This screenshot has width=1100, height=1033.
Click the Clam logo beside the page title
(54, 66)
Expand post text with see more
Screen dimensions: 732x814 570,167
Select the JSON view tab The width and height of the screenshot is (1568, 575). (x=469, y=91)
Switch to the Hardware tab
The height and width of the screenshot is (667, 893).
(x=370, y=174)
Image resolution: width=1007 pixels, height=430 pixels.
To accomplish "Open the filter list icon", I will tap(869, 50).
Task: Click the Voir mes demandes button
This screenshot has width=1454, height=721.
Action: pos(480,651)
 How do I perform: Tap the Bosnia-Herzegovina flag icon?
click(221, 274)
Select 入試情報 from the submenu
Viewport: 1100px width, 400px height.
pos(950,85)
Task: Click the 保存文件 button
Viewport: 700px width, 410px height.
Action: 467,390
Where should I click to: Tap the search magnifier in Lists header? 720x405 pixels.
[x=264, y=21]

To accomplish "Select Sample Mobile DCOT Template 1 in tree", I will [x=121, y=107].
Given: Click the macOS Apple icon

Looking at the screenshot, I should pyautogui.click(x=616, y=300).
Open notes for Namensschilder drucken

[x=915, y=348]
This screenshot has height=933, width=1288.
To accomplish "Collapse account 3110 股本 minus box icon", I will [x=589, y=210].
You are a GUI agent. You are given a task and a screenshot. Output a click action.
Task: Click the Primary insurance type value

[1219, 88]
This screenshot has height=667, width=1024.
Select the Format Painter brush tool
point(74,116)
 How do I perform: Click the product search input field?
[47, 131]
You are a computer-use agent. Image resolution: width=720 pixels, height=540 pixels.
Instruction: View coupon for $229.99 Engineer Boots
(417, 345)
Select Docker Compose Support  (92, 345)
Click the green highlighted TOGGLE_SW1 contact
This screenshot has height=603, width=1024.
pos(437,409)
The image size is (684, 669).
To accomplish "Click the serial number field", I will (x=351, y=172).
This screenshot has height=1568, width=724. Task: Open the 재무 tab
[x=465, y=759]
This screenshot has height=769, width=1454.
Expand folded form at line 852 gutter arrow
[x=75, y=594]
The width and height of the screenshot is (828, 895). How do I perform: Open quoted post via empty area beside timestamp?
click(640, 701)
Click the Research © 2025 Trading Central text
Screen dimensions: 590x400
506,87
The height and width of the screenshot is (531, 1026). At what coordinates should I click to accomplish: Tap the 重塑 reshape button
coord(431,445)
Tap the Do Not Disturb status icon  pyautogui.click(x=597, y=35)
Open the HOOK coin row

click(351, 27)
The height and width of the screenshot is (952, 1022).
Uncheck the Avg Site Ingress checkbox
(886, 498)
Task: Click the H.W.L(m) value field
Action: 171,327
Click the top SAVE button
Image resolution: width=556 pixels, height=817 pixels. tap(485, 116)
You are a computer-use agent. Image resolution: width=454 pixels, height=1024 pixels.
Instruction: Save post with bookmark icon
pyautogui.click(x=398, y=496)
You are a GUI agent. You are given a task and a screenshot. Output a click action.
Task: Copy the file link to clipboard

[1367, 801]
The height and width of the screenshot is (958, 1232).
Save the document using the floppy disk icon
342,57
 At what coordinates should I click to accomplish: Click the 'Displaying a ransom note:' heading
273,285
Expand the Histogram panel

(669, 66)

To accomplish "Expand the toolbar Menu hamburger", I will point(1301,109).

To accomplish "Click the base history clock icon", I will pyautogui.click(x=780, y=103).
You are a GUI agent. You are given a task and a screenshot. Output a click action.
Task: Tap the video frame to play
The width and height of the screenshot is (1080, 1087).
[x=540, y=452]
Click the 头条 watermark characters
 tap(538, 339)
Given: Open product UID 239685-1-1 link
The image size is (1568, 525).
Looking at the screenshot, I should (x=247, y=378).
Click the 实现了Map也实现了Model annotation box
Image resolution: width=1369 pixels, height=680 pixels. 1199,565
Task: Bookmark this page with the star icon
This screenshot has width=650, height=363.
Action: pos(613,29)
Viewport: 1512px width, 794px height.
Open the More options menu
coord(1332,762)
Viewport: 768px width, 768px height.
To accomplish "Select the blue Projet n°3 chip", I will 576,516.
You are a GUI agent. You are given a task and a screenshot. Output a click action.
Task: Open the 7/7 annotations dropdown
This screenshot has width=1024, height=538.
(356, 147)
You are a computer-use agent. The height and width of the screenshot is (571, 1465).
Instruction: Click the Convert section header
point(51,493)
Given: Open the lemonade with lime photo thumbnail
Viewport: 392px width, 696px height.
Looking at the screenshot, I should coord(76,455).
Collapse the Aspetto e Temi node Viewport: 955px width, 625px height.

* * *

▶ _What you should do_: Every entry should be output again exactly as written.

▶ _Result_:
This screenshot has width=1100, height=1033.
Click the Clam logo beside the page title
(54, 66)
Expand post text with see more
Screen dimensions: 732x814 570,167
Select the JSON view tab The width and height of the screenshot is (1568, 575). (x=469, y=91)
Switch to the Hardware tab
The height and width of the screenshot is (667, 893).
(x=370, y=174)
Image resolution: width=1007 pixels, height=430 pixels.
To accomplish "Open the filter list icon", I will tap(869, 50).
Task: Click the Voir mes demandes button
This screenshot has width=1454, height=721.
Action: pos(480,651)
 How do I perform: Tap the Bosnia-Herzegovina flag icon?
click(221, 274)
Select 入試情報 from the submenu
Viewport: 1100px width, 400px height.
pos(950,85)
Task: Click the 保存文件 button
Viewport: 700px width, 410px height.
Action: 467,390
Where should I click to: Tap the search magnifier in Lists header? 720x405 pixels.
[x=264, y=21]

To accomplish "Select Sample Mobile DCOT Template 1 in tree", I will [x=121, y=107].
Given: Click the macOS Apple icon

Looking at the screenshot, I should pyautogui.click(x=616, y=300).
Open notes for Namensschilder drucken

[x=915, y=348]
This screenshot has height=933, width=1288.
To accomplish "Collapse account 3110 股本 minus box icon", I will [x=589, y=210].
You are a GUI agent. You are given a task and a screenshot. Output a click action.
Task: Click the Primary insurance type value

[1219, 88]
This screenshot has height=667, width=1024.
Select the Format Painter brush tool
point(74,116)
 How do I perform: Click the product search input field?
[47, 131]
You are a computer-use agent. Image resolution: width=720 pixels, height=540 pixels.
Instruction: View coupon for $229.99 Engineer Boots
(417, 345)
Select Docker Compose Support  (92, 345)
Click the green highlighted TOGGLE_SW1 contact
This screenshot has height=603, width=1024.
pos(437,409)
The image size is (684, 669).
To accomplish "Click the serial number field", I will (x=351, y=172).
This screenshot has height=1568, width=724. Task: Open the 재무 tab
[x=465, y=759]
This screenshot has height=769, width=1454.
Expand folded form at line 852 gutter arrow
[x=75, y=594]
The width and height of the screenshot is (828, 895). How do I perform: Open quoted post via empty area beside timestamp?
click(640, 701)
Click the Research © 2025 Trading Central text
Screen dimensions: 590x400
506,87
The height and width of the screenshot is (531, 1026). At what coordinates should I click to accomplish: Tap the 重塑 reshape button
coord(431,445)
Tap the Do Not Disturb status icon  pyautogui.click(x=597, y=35)
Open the HOOK coin row

click(351, 27)
The height and width of the screenshot is (952, 1022).
Uncheck the Avg Site Ingress checkbox
(886, 498)
Task: Click the H.W.L(m) value field
Action: 171,327
Click the top SAVE button
Image resolution: width=556 pixels, height=817 pixels. tap(485, 116)
You are a computer-use agent. Image resolution: width=454 pixels, height=1024 pixels.
Instruction: Save post with bookmark icon
pyautogui.click(x=398, y=496)
You are a GUI agent. You are given a task and a screenshot. Output a click action.
Task: Copy the file link to clipboard

[1367, 801]
The height and width of the screenshot is (958, 1232).
Save the document using the floppy disk icon
342,57
 At what coordinates should I click to accomplish: Click the 'Displaying a ransom note:' heading
273,285
Expand the Histogram panel

(669, 66)

To accomplish "Expand the toolbar Menu hamburger", I will point(1301,109).

To accomplish "Click the base history clock icon", I will pyautogui.click(x=780, y=103).
You are a GUI agent. You are given a task and a screenshot. Output a click action.
Task: Tap the video frame to play
The width and height of the screenshot is (1080, 1087).
[x=540, y=452]
Click the 头条 watermark characters
 tap(538, 339)
Given: Open product UID 239685-1-1 link
The image size is (1568, 525).
Looking at the screenshot, I should (x=247, y=378).
Click the 实现了Map也实现了Model annotation box
Image resolution: width=1369 pixels, height=680 pixels. 1199,565
Task: Bookmark this page with the star icon
This screenshot has width=650, height=363.
Action: pos(613,29)
Viewport: 1512px width, 794px height.
Open the More options menu
coord(1332,762)
Viewport: 768px width, 768px height.
To accomplish "Select the blue Projet n°3 chip", I will 576,516.
You are a GUI agent. You are given a task and a screenshot. Output a click action.
Task: Open the 7/7 annotations dropdown
This screenshot has width=1024, height=538.
(356, 147)
You are a computer-use agent. The height and width of the screenshot is (571, 1465).
Instruction: Click the Convert section header
point(51,493)
Given: Open the lemonade with lime photo thumbnail
Viewport: 392px width, 696px height.
Looking at the screenshot, I should coord(76,455).
Collapse the Aspetto e Temi node Viewport: 955px width, 625px height.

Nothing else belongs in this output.